Pour justifier de l’urgence de la mesure qu’elle sollicite, Mme B... fait valoir que son contrat de travail risque d’être rompu en raison de sa situation administrative actuelle et qu’elle risque ainsi de se trouver privée de revenus. Toutefois, alors qu’il résulte de l’instruction, ainsi qu’il a été dit au point précédent, qu’elle s’est vu délivrer une attestation de prolongation d’instruction en cours d’instance, la requérante n’établit, ni même n’allègue, qu’elle ne pourrait pas exercer son activité professionnelle alors qu’elle est désormais titulaire de ce document provisoire de séjour valable jusqu’au 10 mai 2026. Dans ces conditions, Mme B... ne justifie pas de circonstances particulières caractérisant la nécessité que le préfet des Hauts-de-Seine examine sa demande de titre de séjour à très bref délai.
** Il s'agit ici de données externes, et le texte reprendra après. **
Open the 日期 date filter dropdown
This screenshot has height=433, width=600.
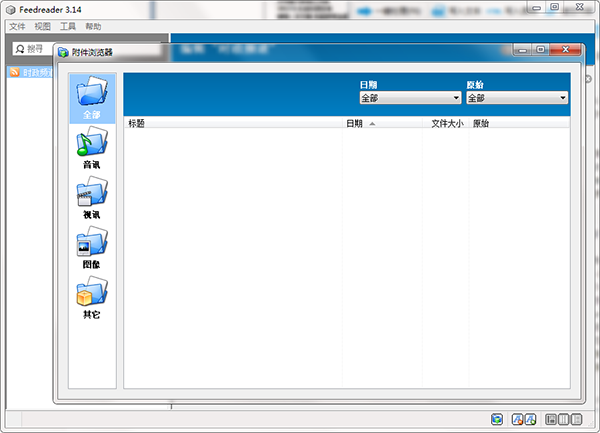coord(410,98)
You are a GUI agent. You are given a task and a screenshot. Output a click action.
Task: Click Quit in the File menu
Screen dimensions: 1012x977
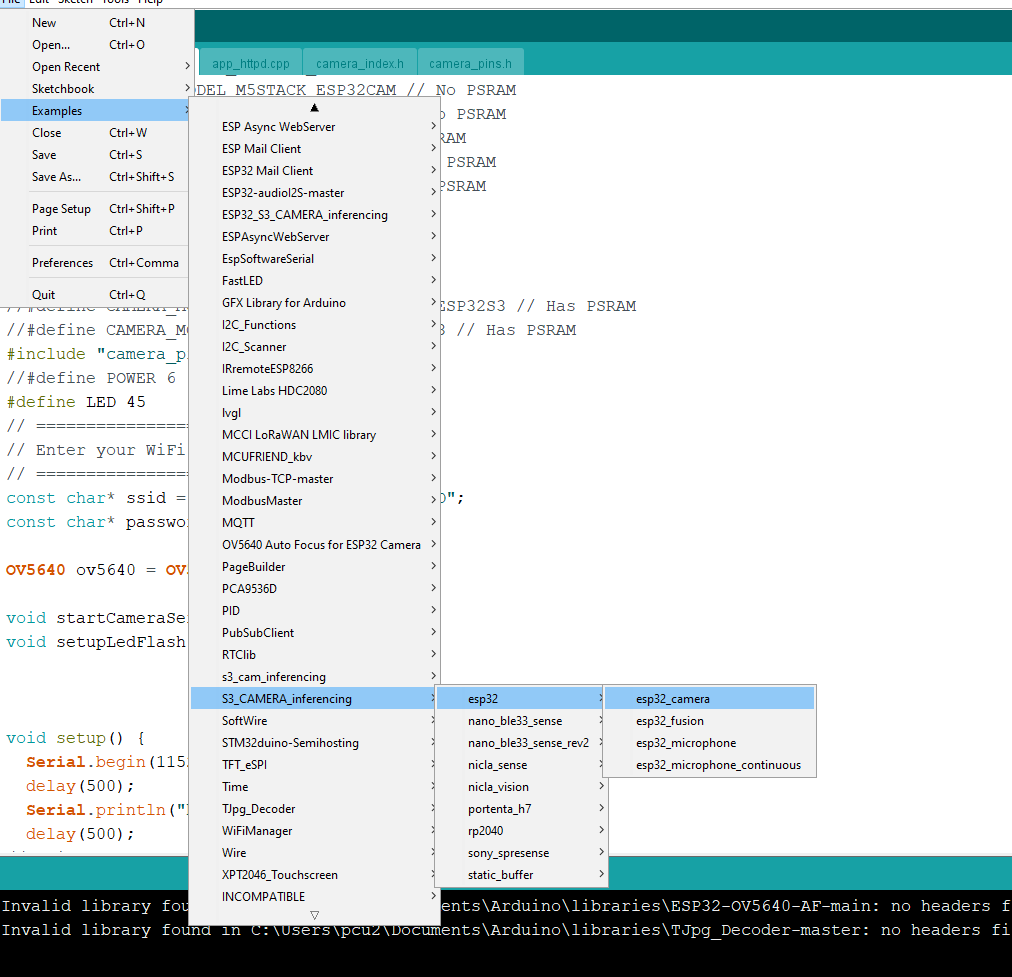44,295
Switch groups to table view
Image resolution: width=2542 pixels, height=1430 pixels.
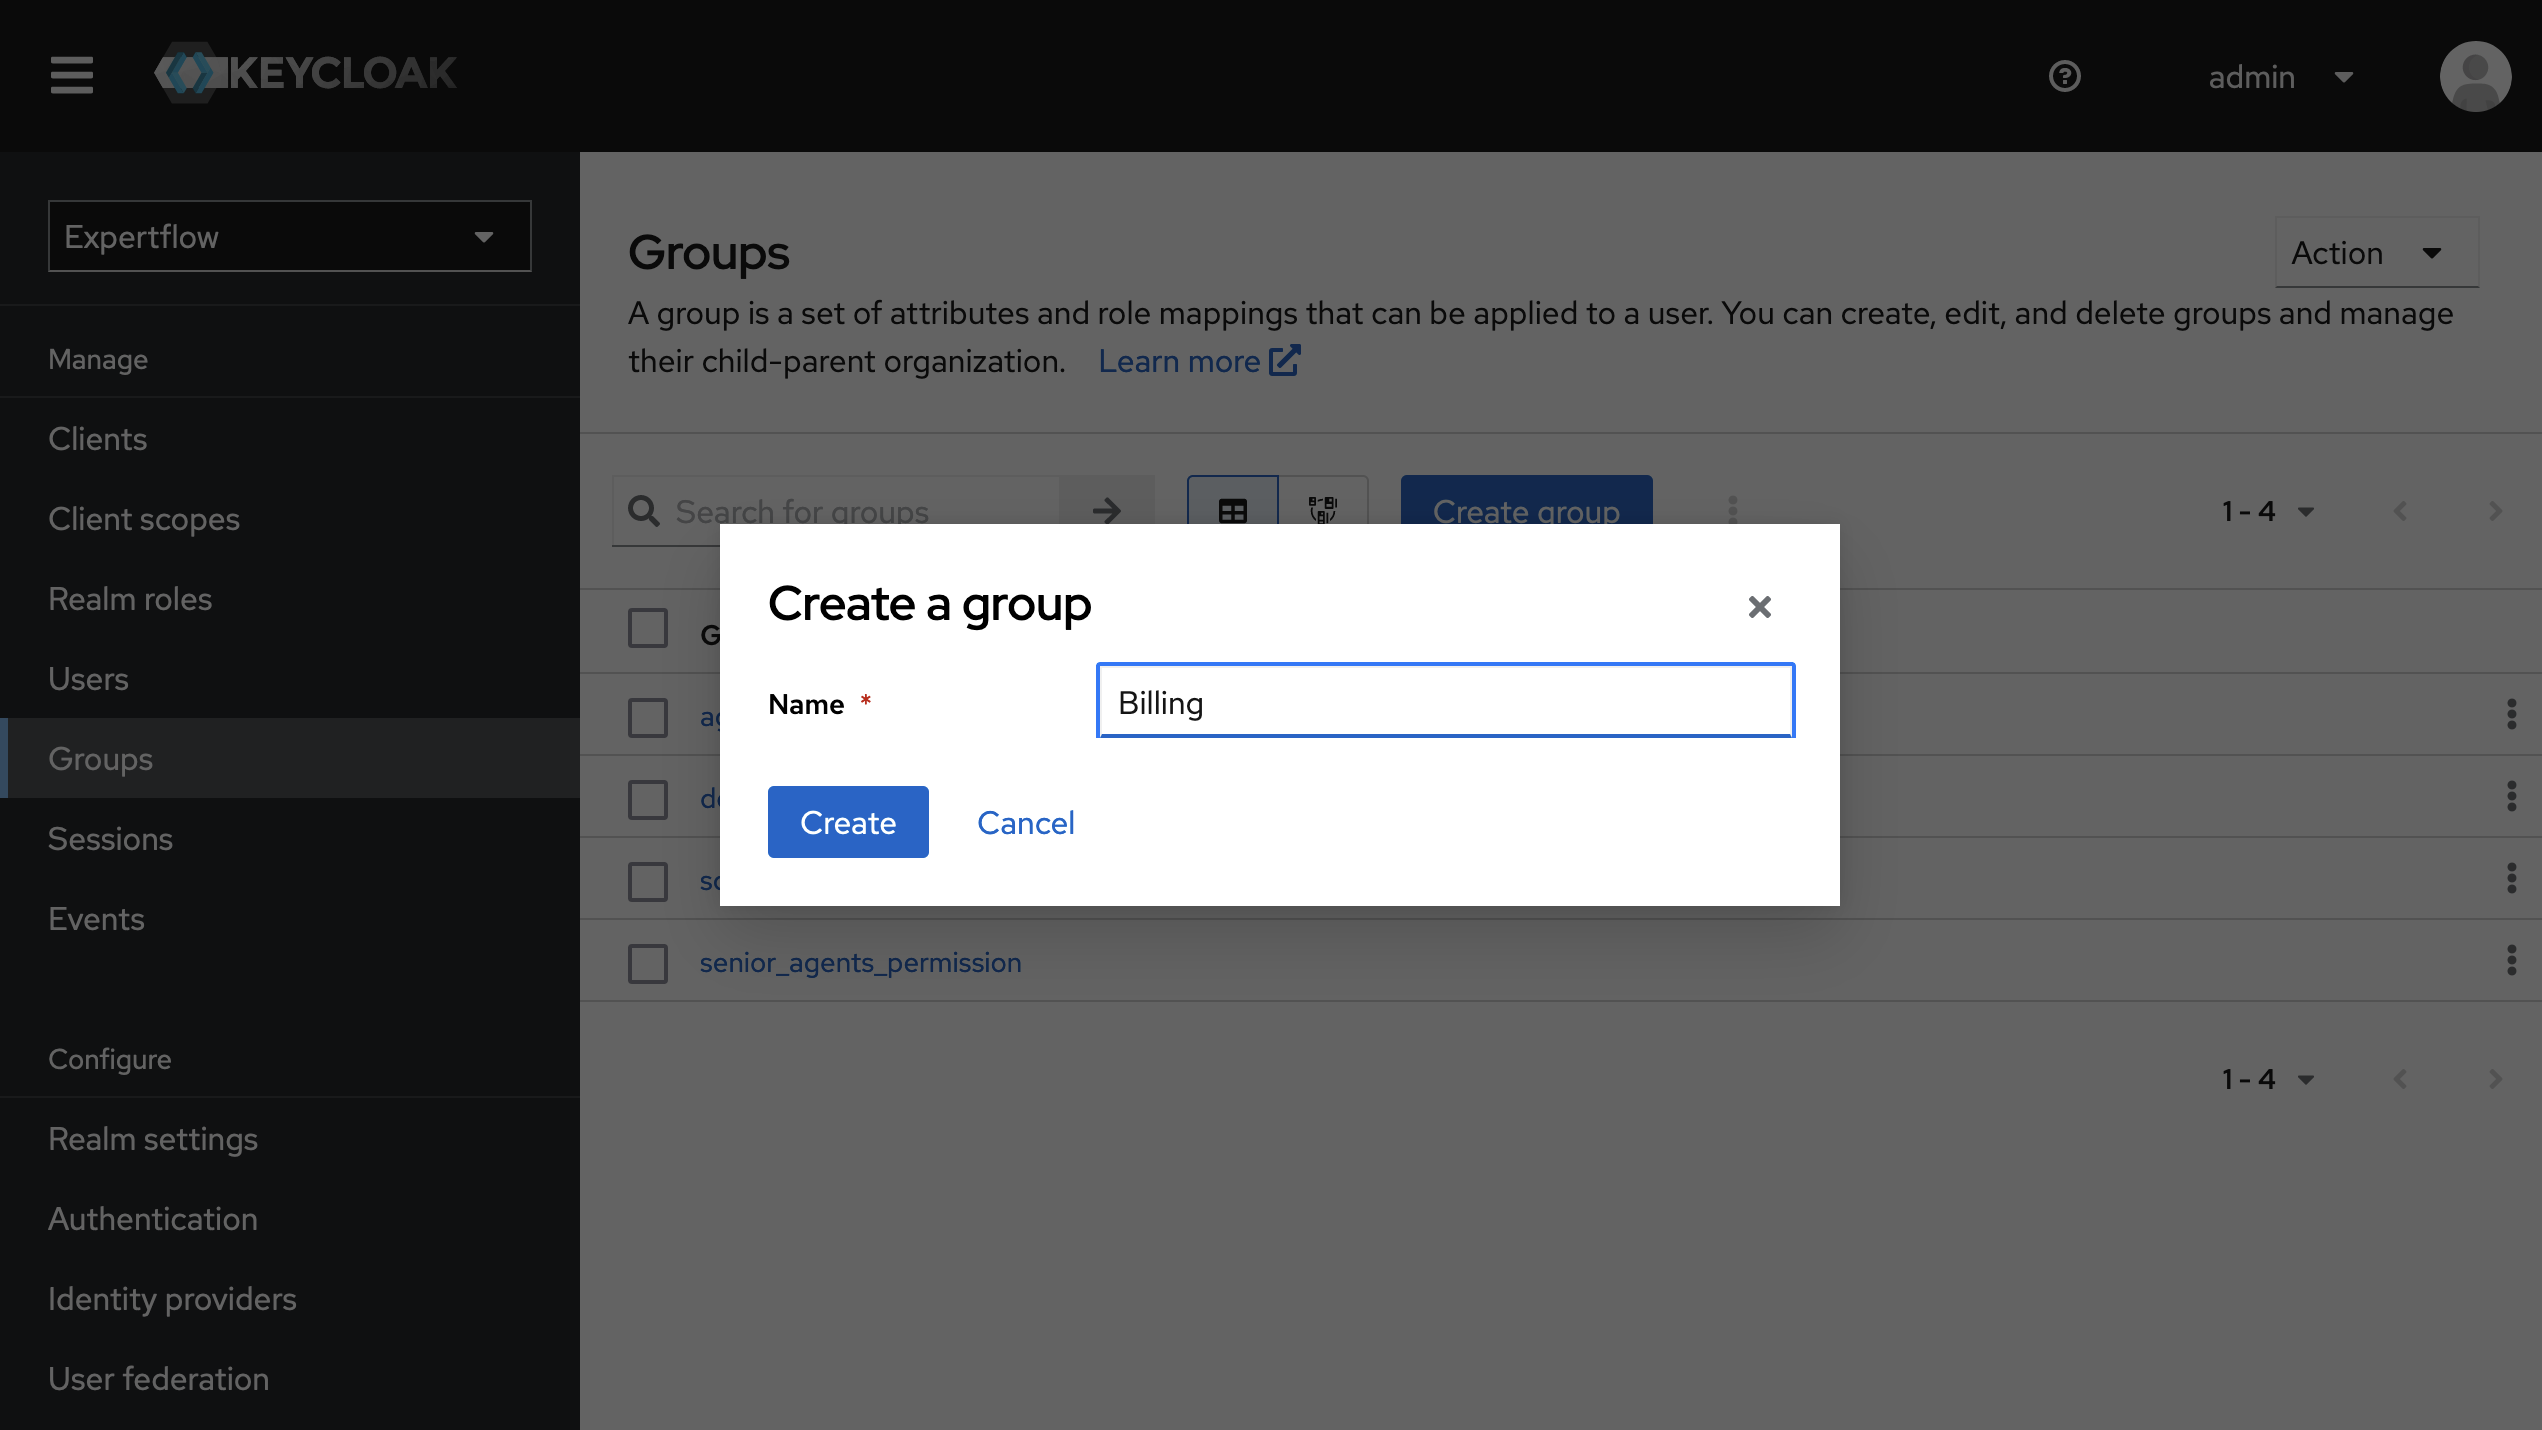pos(1231,511)
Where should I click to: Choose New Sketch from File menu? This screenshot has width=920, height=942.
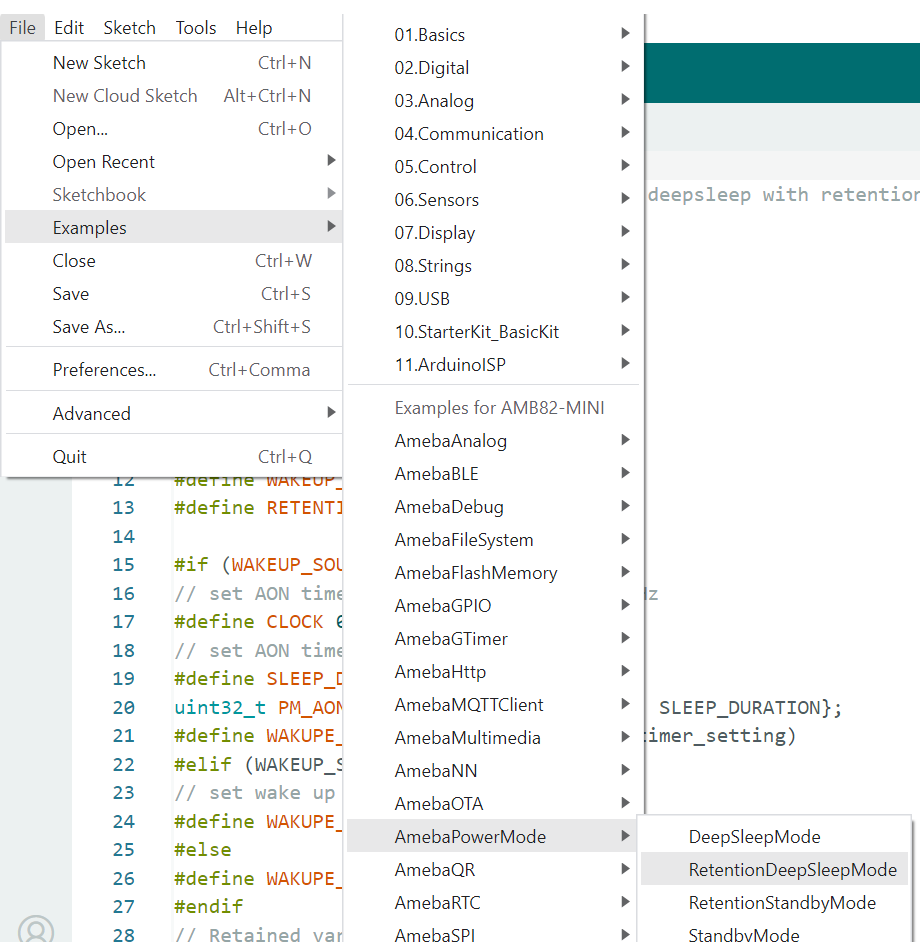click(x=99, y=63)
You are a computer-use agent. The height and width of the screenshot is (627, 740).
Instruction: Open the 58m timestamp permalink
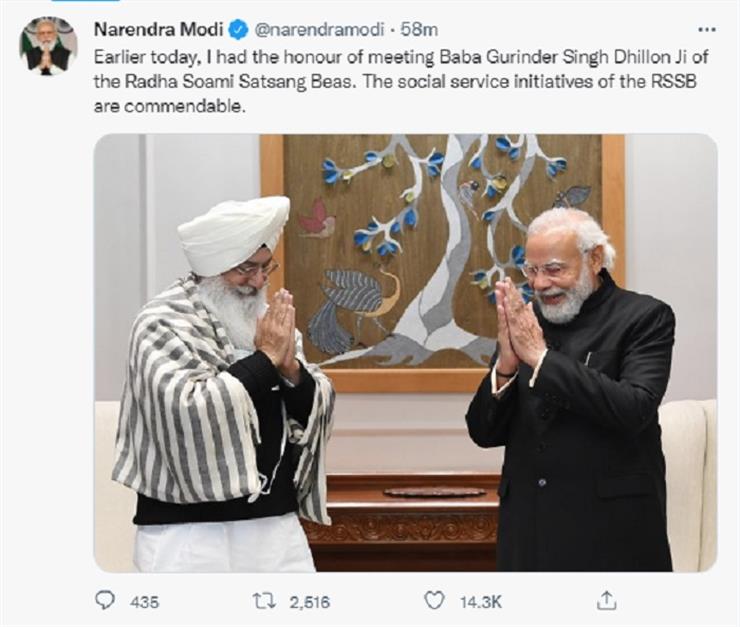click(x=419, y=30)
Par suite, dans les circonstances de l’espèce, la condition d’urgence exigée par les dispositions précitées de l’article L. 521-3 du code de justice administrative ne peut être regardée comme remplie.



O R D O N N E :

Article 1er :
Il n’y a plus lieu de statuer sur les conclusions présentées par Mme B... à fin d’injonction au préfet des Hauts-de-Seine de lui délivrer une attestation de prolongation d’instruction.

Article 2 :
Le surplus des conclusions de la requête de Mme B... est rejeté.

Article 3 :
La présente ordonnance sera notifiée à Mme A... B... et au ministre de l’intérieur.

Copie en sera adressée au préfet des Hauts-de-Seine.

Fait à Cergy, le 17 mars 2026.

Le juge des référés,


Signé

C. Chabauty

La République mande et ordonne au ministre de l’intérieur en ce qui le concerne ou à tous commissaires de justice à ce requis en ce qui concerne les voies de droit commun contre les parties privées, de pourvoir à l’exécution de la présente décision.